Because of this uncertain economic environment as a result of the Ukraine war and the sanctions against Russia, Deutsche Bank significantly increased risk provisions in the lending business to EUR 292 million from EUR 69 million a year earlier.

Commerzbank had to provide even more with half a billion euros.

Deutsche Bank made progress in terms of cost efficiency.

In order to earn one euro, she had to spend 0.73 euros in the first quarter.

In the same quarter of the previous year, EUR 0.77 was needed.

EUR 0.70 or a cost/income ratio of 70 percent is targeted for the year as a whole.

At the start of the year, the major US banks were struggling, among other things, with the easing of merger fever and fewer IPOs, also as a result of the Ukraine war.

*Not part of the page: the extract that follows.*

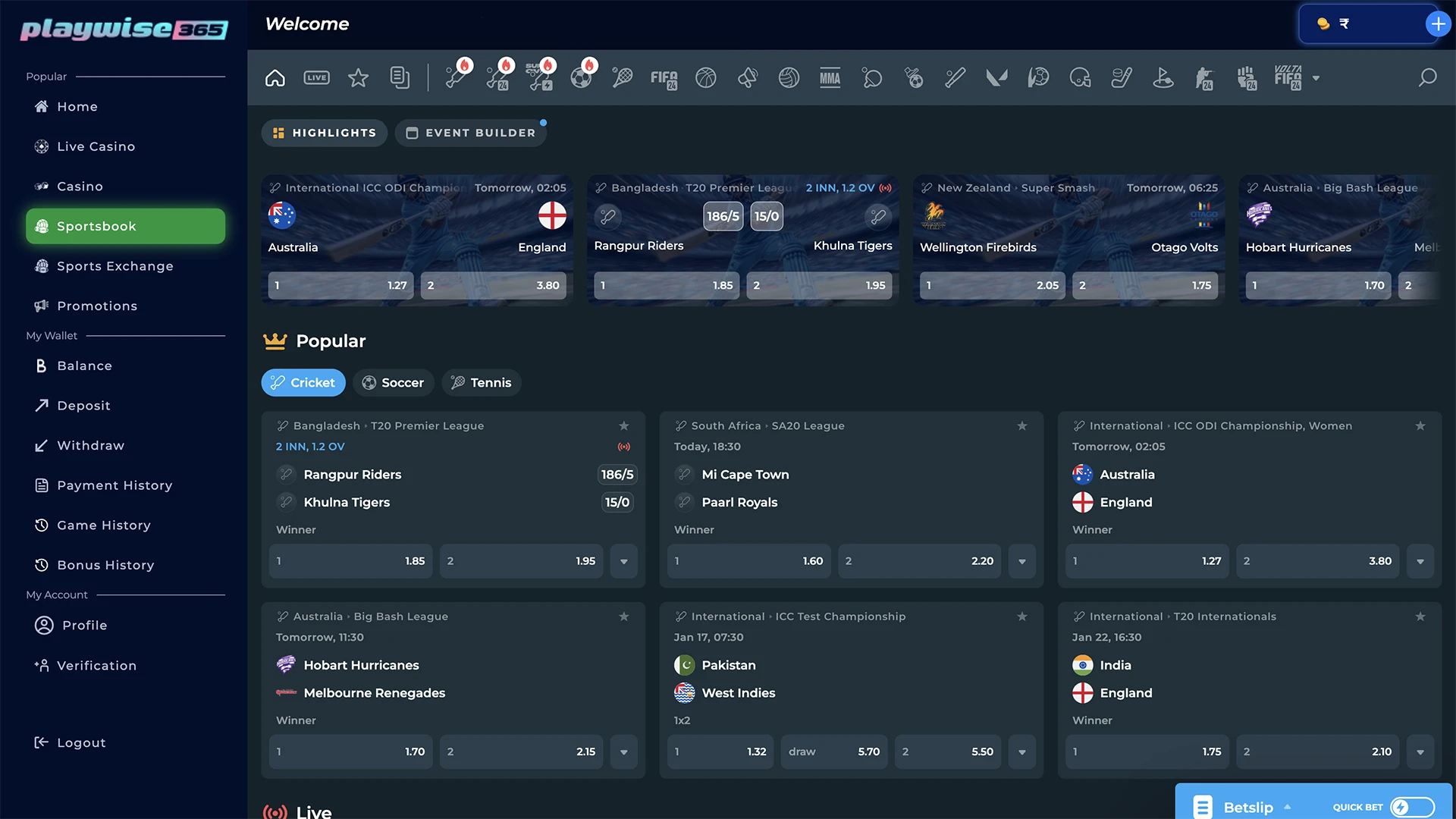Click the Event Builder tab

coord(471,132)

The US banking giants Morgan Stanley, Goldman Sachs and Citigroup reported some sharp declines in profits for the first quarter.

On the other hand, things went well for the Swiss UBS in Europe, which achieved the best start to the year since 2007 in the first quarter.

Spain's largest bank, Santander, also posted first-quarter profit growth, up 58 percent.

The scandal-plagued Credit Suisse, on the other hand, is not finding its way out of the crisis in the new year either.

The second largest Swiss bank posted a loss of CHF 273 million in the first quarter of 2022 and is changing several positions in top management.